One week ago today, The New York Times, the Guardian and ProPublica jointly published a story stating that the NSA is able to crack Internet encryption, making virtually everything you do accessible to them. Secure email, virtual private networks and encrypted chat rooms — virtually anything protecting you from prying eyes — has been torn away.

More disconcerting are the code names for these higher-than-top-secret operations: Bullrun and Manassas. Those are two names for the first battle of the Civil War, where the public was declared an enemy of the state, according to the Guardian. Even rhetorically, we are all enemies of the NSA.

Usually with top secret operations, individuals involved are briefed on a “need-to-know” basis, which means exactly what it sounds like. If you need to know something about the operation, you’re told. But according to a briefing document about Bullrun, there was no need-to-know basis.

While I’ve spent my summer being outraged the government thinks it has any authority to infringe on my rights as a citizen, others have been enraged that our government’s secrets are being published for the world to see, buying into the rhetoric that this is necessary for our national security.

That is a false narrative.

The NSA simply doesn’t want the public to know its strategy.
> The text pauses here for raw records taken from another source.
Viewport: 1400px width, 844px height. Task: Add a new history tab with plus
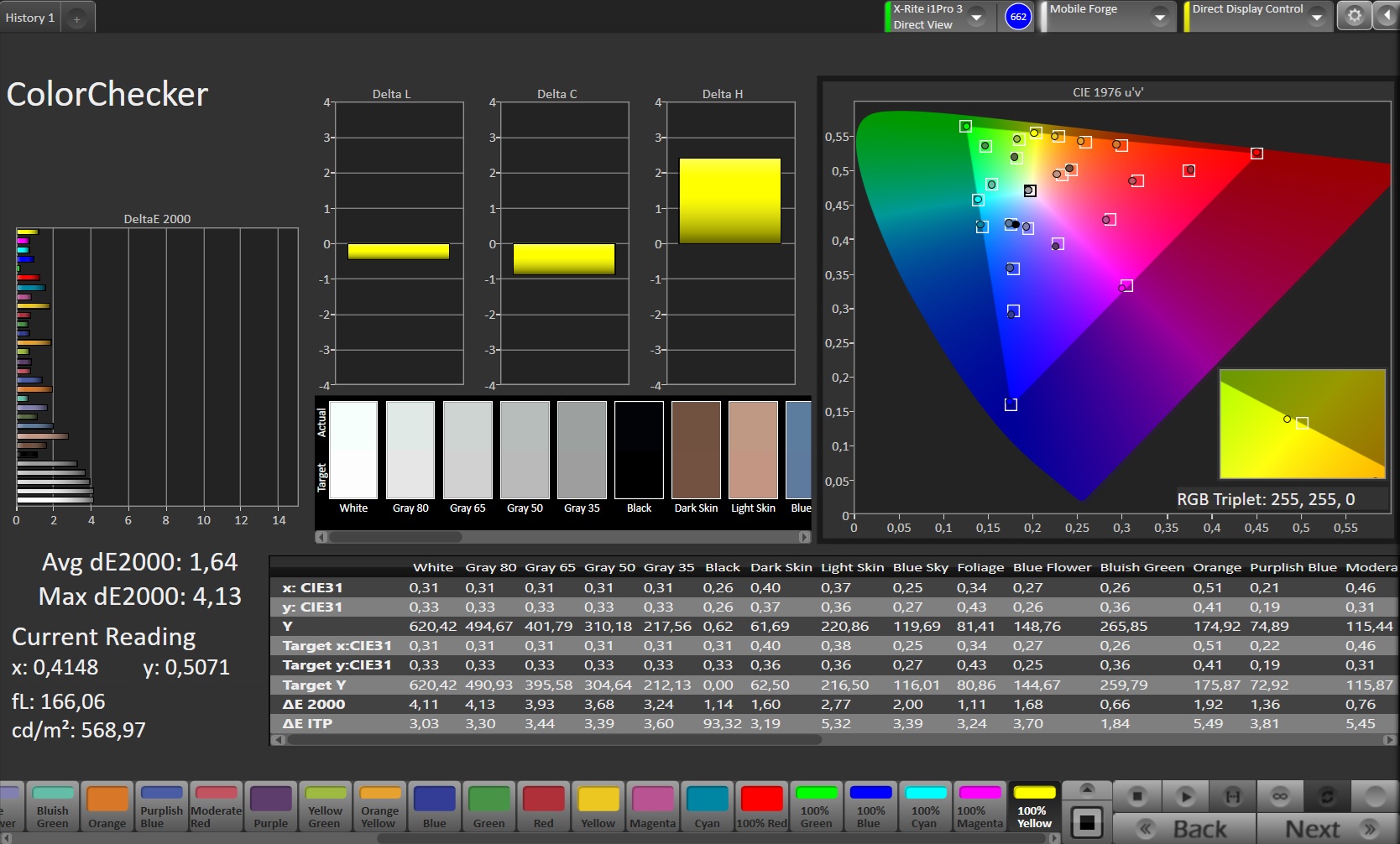click(76, 18)
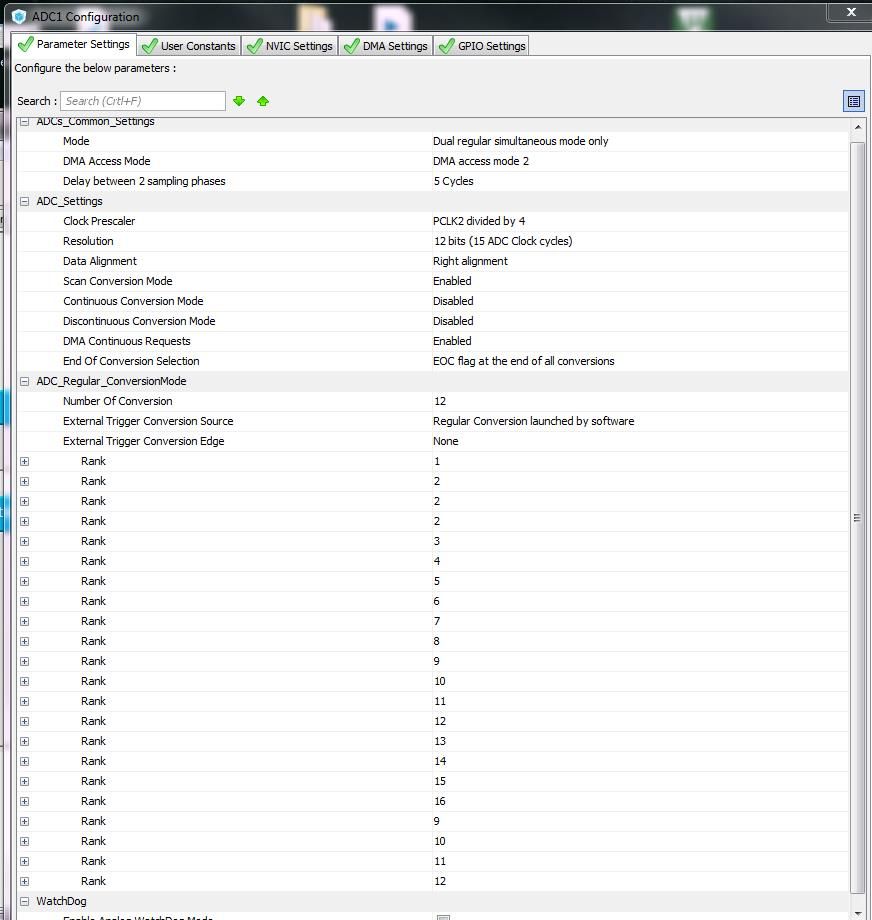The image size is (872, 920).
Task: Open the NVIC Settings tab
Action: coord(290,46)
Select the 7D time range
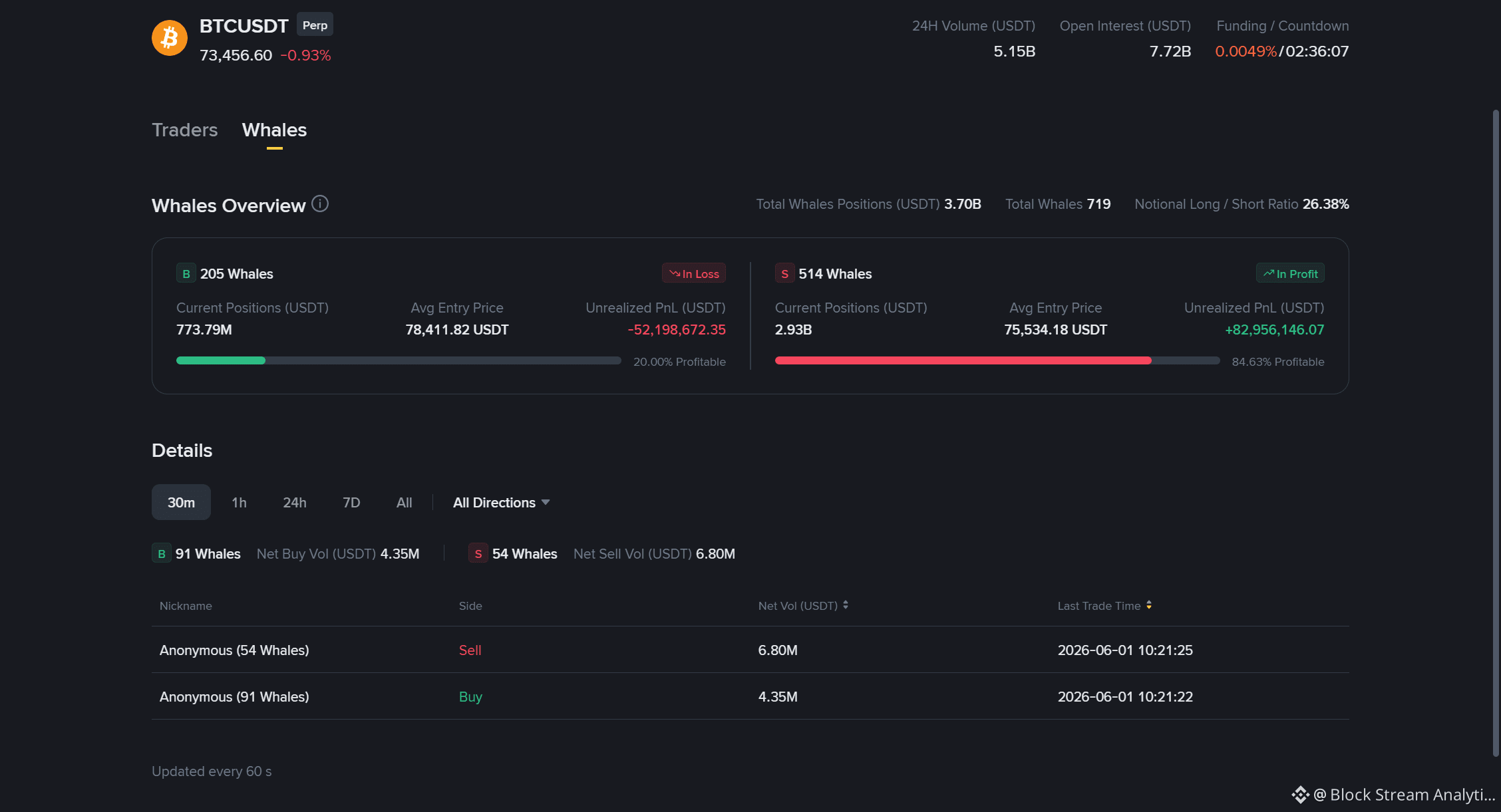Viewport: 1501px width, 812px height. pyautogui.click(x=351, y=502)
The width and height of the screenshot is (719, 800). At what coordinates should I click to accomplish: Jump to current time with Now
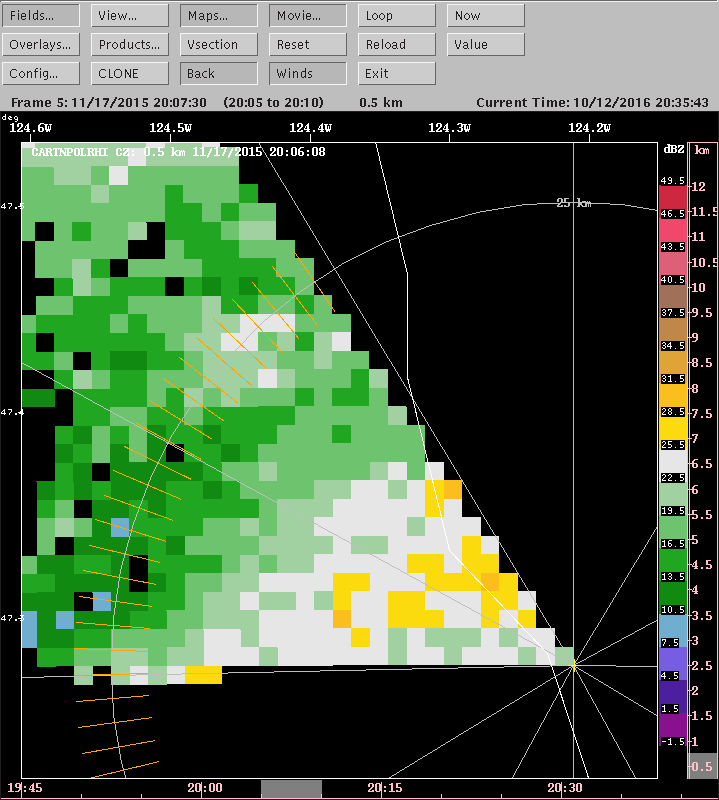pos(485,16)
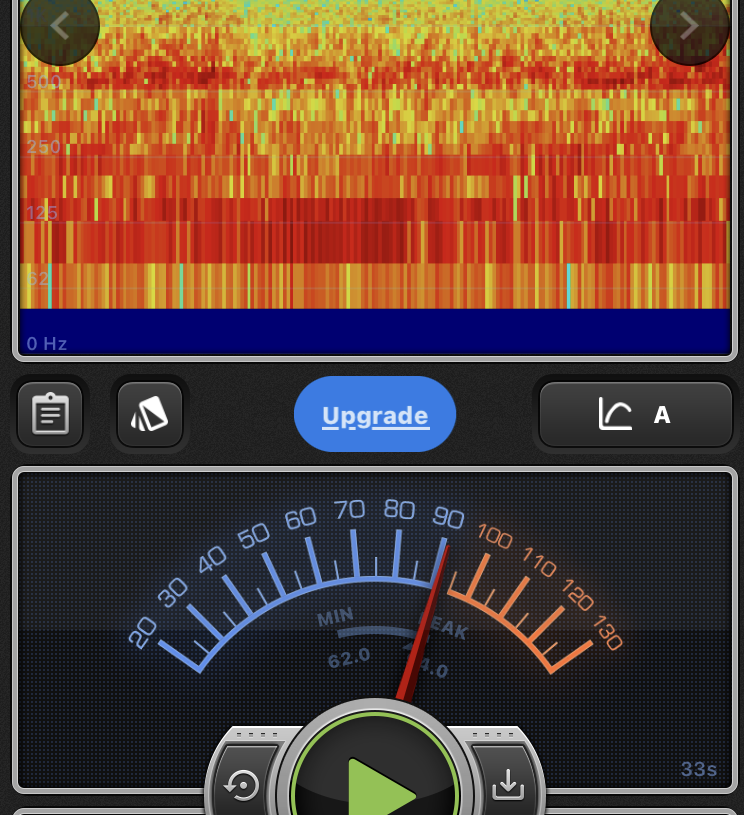Go to the next chart view
The width and height of the screenshot is (744, 815).
pyautogui.click(x=689, y=27)
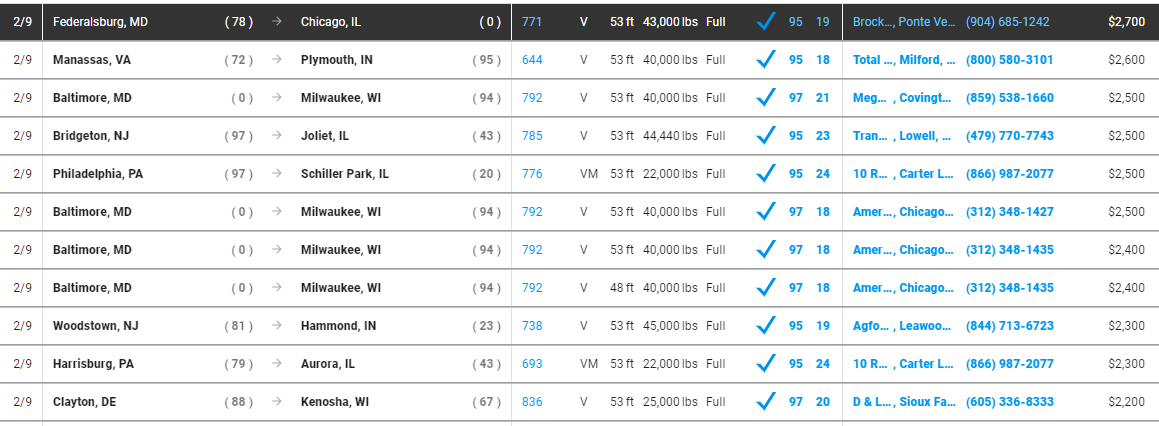Image resolution: width=1159 pixels, height=426 pixels.
Task: Click the blue checkmark in the Federalsburg row
Action: 766,21
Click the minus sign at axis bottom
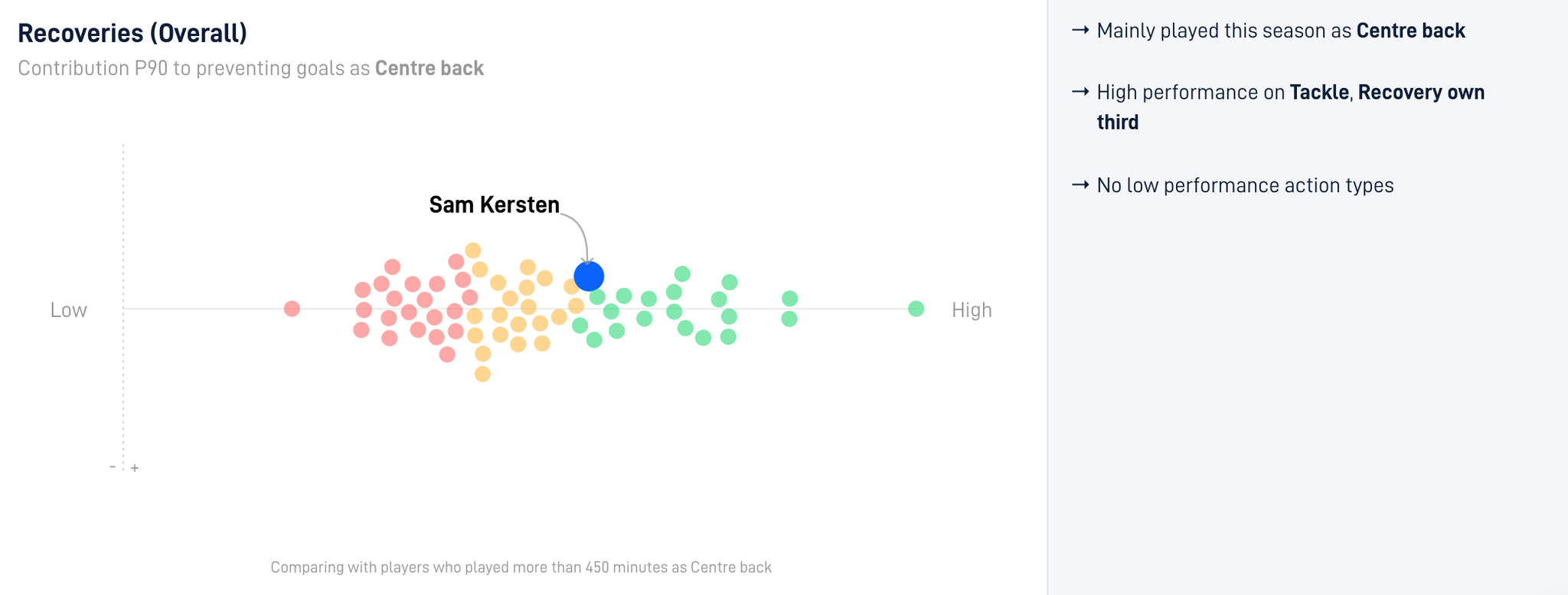This screenshot has width=1568, height=595. tap(113, 466)
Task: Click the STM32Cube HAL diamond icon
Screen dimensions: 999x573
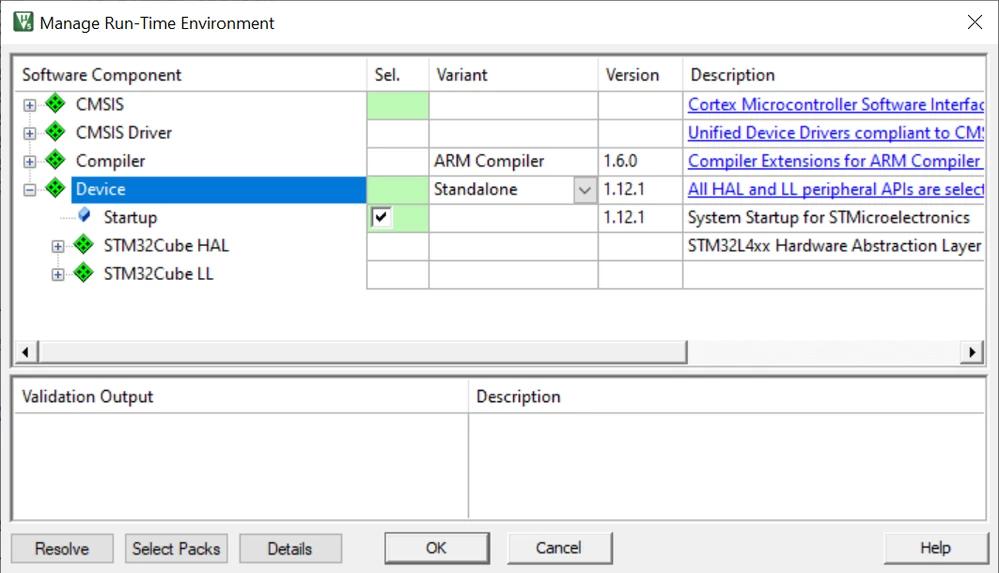Action: pos(83,244)
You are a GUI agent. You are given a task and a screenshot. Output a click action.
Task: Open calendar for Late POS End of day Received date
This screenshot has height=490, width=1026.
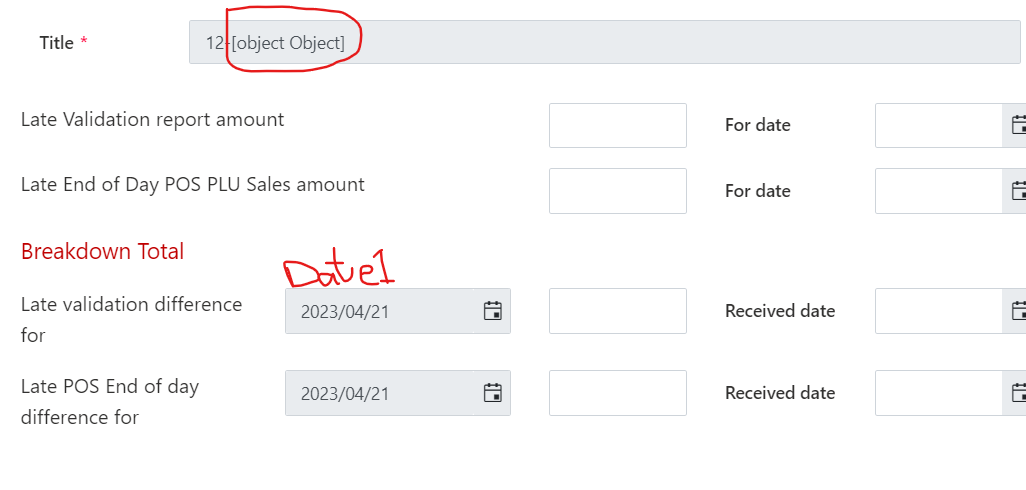(x=1018, y=393)
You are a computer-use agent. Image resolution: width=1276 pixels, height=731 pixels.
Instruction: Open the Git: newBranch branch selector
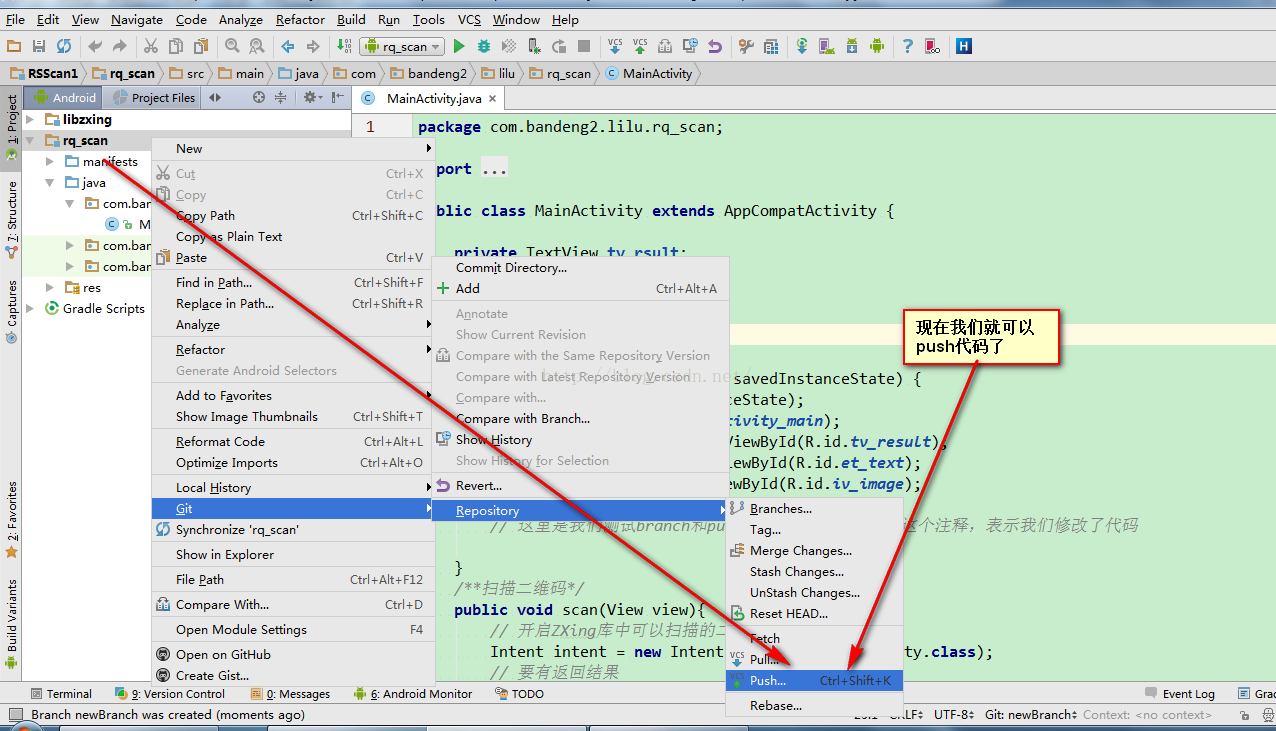click(x=1029, y=714)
The agency spends roughly $250 million a year of taxpayer dollars on the Sigint Enabling Project, according to its budget request on The New York Times website. This project seeks to work with U.S. tech companies to install “back doors” into software, essentially allowing the NSA to access data from supposedly secure programs like Skype, Outlook and Gmail.

This weakens national security. The back doors might be hidden, but they can be found and exploited by others.

Even if the NSA says it has the people’s best interests at heart, it’s making those people vulnerable to hackers with malicious intent.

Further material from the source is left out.